After the trauma I went through the main things I miss are the normal things: walking, working with my friends, not parking in a handicap spot (though the spot in front of Crema will forever be mine), sleeping without four pillows propping up my leg, driving my own car. The things that get taken for granted over the course of life, because we get so bogged up in worrying about other things, bigger things. I'm not trying to say that those things aren't important, just that they are more complicated, involve more moving parts. They are a couple of steps removed from what we experience as normal life.
I'm writing this primarily because I like writing, but also because I want you to know what it's like to be me at this point in time. When someone gets hit by a car it's only natural to think, "I wonder what that felt like." When they stay in the hospital for three weeks and some change the thought might be, "I wonder what normal life is like for him now?" So I want to communicate that to you, I want you to have just a taste of what's banging around in my head.
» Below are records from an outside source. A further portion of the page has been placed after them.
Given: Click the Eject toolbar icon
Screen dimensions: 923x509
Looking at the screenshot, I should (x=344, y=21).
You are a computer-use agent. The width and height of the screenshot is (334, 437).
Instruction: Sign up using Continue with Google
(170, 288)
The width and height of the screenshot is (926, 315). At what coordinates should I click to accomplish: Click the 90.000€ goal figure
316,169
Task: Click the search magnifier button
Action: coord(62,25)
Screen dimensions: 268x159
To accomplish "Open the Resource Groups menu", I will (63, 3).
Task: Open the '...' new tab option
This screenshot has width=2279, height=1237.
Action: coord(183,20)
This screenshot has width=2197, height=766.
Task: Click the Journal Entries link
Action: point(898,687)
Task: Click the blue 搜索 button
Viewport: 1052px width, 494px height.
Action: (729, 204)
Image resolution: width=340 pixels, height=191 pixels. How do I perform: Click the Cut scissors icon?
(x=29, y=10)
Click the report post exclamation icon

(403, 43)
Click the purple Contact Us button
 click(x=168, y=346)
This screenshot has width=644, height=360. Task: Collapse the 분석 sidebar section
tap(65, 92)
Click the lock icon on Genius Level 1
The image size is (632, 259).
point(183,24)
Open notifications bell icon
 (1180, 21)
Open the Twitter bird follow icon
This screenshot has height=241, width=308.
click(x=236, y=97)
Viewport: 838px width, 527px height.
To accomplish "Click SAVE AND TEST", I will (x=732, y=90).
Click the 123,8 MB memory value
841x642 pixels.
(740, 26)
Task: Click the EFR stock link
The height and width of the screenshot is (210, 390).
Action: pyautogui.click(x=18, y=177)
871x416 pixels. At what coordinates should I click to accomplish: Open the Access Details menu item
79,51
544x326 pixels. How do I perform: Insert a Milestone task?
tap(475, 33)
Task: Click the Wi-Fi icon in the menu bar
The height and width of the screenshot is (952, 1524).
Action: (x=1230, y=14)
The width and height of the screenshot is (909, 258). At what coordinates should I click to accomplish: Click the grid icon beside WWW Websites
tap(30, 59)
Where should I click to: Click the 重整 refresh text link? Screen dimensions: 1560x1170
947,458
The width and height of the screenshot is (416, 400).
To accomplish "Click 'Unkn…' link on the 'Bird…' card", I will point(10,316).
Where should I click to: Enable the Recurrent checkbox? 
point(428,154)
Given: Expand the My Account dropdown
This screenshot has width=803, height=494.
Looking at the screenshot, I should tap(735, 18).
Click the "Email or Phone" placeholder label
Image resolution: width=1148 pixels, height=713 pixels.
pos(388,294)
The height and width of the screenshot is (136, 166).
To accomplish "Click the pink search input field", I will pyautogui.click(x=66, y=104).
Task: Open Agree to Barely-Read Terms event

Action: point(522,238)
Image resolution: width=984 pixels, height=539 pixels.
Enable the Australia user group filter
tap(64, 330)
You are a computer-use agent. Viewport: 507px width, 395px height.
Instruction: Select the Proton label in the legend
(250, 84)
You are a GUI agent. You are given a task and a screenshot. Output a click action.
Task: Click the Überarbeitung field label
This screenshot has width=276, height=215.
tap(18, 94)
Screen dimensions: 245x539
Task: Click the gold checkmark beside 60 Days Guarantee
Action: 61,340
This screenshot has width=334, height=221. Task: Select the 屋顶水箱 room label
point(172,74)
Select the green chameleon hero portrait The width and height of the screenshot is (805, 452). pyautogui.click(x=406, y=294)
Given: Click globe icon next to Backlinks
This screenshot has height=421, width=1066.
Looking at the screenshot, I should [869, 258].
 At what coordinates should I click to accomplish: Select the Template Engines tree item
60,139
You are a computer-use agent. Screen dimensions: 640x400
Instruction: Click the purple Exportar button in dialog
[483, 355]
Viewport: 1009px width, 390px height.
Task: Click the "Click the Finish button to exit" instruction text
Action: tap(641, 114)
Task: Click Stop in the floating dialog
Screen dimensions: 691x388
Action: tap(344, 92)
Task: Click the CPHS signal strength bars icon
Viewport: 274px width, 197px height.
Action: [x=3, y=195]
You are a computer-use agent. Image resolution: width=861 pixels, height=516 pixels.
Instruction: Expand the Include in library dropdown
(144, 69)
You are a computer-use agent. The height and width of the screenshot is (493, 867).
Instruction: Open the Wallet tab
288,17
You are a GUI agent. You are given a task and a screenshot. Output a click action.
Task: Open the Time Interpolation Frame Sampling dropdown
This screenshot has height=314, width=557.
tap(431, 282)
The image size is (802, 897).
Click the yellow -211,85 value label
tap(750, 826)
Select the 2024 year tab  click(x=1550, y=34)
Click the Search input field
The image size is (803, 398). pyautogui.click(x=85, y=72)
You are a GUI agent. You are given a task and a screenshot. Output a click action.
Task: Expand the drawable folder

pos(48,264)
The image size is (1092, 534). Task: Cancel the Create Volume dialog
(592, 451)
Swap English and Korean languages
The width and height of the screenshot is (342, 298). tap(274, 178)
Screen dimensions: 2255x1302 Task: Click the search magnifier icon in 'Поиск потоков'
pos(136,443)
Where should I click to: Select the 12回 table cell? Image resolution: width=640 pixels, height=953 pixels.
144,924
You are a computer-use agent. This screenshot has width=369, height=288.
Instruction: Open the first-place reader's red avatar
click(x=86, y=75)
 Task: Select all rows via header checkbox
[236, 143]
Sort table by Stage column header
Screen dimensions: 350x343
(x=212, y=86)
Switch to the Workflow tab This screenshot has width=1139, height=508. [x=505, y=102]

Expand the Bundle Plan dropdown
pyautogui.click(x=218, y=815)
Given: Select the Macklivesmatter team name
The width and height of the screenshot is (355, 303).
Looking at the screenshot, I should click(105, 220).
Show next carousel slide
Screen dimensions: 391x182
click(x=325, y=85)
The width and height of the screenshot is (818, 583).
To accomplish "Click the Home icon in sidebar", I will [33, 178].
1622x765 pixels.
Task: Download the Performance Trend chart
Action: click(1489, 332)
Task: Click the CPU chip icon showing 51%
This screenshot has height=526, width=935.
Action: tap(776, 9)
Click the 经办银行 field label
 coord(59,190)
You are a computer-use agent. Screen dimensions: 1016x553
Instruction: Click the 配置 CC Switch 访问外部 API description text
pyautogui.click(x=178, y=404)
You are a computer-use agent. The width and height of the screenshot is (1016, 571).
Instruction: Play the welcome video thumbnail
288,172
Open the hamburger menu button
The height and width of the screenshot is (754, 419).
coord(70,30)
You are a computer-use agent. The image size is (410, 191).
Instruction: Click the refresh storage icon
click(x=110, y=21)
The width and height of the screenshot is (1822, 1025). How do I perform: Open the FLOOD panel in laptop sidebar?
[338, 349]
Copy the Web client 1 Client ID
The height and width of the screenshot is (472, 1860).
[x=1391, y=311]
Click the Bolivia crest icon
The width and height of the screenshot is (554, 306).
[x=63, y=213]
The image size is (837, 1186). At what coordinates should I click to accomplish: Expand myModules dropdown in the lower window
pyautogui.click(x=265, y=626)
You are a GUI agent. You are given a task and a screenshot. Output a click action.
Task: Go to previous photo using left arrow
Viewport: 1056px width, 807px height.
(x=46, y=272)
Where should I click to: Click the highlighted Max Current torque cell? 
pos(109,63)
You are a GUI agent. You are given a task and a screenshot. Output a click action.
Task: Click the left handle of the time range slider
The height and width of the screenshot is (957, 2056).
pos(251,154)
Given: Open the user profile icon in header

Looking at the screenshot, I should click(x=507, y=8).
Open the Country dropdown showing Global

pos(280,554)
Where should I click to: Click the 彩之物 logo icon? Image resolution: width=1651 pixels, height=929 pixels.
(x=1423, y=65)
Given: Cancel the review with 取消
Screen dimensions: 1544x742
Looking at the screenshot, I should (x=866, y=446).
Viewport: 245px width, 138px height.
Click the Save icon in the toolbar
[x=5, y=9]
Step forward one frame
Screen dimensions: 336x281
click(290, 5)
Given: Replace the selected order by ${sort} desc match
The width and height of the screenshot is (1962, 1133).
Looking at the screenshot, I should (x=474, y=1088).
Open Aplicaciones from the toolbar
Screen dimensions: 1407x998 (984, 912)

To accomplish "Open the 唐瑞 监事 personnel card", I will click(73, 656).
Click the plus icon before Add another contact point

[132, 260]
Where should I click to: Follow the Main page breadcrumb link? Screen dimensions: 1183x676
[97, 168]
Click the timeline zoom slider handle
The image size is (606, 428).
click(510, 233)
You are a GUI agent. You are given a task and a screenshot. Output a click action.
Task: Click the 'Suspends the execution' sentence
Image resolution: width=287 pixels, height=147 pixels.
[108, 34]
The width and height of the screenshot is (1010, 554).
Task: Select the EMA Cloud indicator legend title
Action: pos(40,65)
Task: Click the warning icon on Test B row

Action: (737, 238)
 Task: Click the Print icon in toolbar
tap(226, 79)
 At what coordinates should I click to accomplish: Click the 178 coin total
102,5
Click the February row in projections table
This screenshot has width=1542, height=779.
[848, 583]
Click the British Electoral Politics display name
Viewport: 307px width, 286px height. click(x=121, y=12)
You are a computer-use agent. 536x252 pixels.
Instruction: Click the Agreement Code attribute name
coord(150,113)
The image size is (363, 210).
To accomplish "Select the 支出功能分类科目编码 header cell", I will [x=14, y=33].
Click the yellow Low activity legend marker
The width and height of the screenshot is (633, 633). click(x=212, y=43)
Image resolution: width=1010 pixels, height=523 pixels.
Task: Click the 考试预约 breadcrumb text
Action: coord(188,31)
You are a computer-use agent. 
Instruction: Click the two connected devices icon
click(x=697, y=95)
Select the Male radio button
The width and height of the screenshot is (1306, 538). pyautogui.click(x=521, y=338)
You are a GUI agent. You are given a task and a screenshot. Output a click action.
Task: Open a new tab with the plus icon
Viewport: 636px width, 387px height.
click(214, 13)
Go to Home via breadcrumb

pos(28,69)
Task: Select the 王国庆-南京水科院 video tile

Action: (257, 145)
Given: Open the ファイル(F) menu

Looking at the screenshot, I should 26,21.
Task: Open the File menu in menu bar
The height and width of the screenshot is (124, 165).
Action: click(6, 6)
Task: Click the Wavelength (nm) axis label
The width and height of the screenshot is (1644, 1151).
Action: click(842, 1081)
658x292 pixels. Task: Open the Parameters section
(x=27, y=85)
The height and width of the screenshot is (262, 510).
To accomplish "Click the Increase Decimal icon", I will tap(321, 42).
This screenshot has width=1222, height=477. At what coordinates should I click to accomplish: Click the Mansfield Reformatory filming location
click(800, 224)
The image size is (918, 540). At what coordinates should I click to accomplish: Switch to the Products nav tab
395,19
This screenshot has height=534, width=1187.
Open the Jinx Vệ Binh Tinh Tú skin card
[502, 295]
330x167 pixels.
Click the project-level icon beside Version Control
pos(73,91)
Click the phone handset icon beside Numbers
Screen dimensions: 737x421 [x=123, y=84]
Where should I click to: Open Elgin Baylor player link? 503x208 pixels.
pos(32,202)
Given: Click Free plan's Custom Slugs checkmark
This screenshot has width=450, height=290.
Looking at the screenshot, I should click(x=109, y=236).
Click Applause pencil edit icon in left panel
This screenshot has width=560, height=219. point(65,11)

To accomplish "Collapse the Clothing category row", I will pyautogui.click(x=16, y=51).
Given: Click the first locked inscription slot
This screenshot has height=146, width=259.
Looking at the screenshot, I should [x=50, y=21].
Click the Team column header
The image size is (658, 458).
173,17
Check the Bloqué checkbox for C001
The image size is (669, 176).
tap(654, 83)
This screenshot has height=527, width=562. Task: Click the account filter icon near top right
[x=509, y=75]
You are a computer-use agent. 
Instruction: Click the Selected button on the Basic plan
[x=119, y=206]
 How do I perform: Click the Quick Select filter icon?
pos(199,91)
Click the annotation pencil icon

But I also want to encourage you to put some shoes on (or even take them off) and go for a walk. Get out of your house, walk down the street, and walk back. Go alone, or go with someone else. Drive to the woods and wonder, or find a path and stick to it. But just walk. Be outside, smell the air, and take a minute away from life.
I don't want this to come off like I'm bitter about my situation. I am sometimes, but not right now. I just want to encourage you to think about the small things you might miss if you couldn't walk for ten months. Think about them, and then maybe do one of those things. Sometimes we just need reminders to take a step back and be normal.
Thanks for reading. Time for dinner, maybe I'll get a burger? That beats walking anyway.
P.S. Turns out Nordstrom's sells single shoes for $26.00, so I'll soon have a replacement for the soon-to-be-retired Chuck.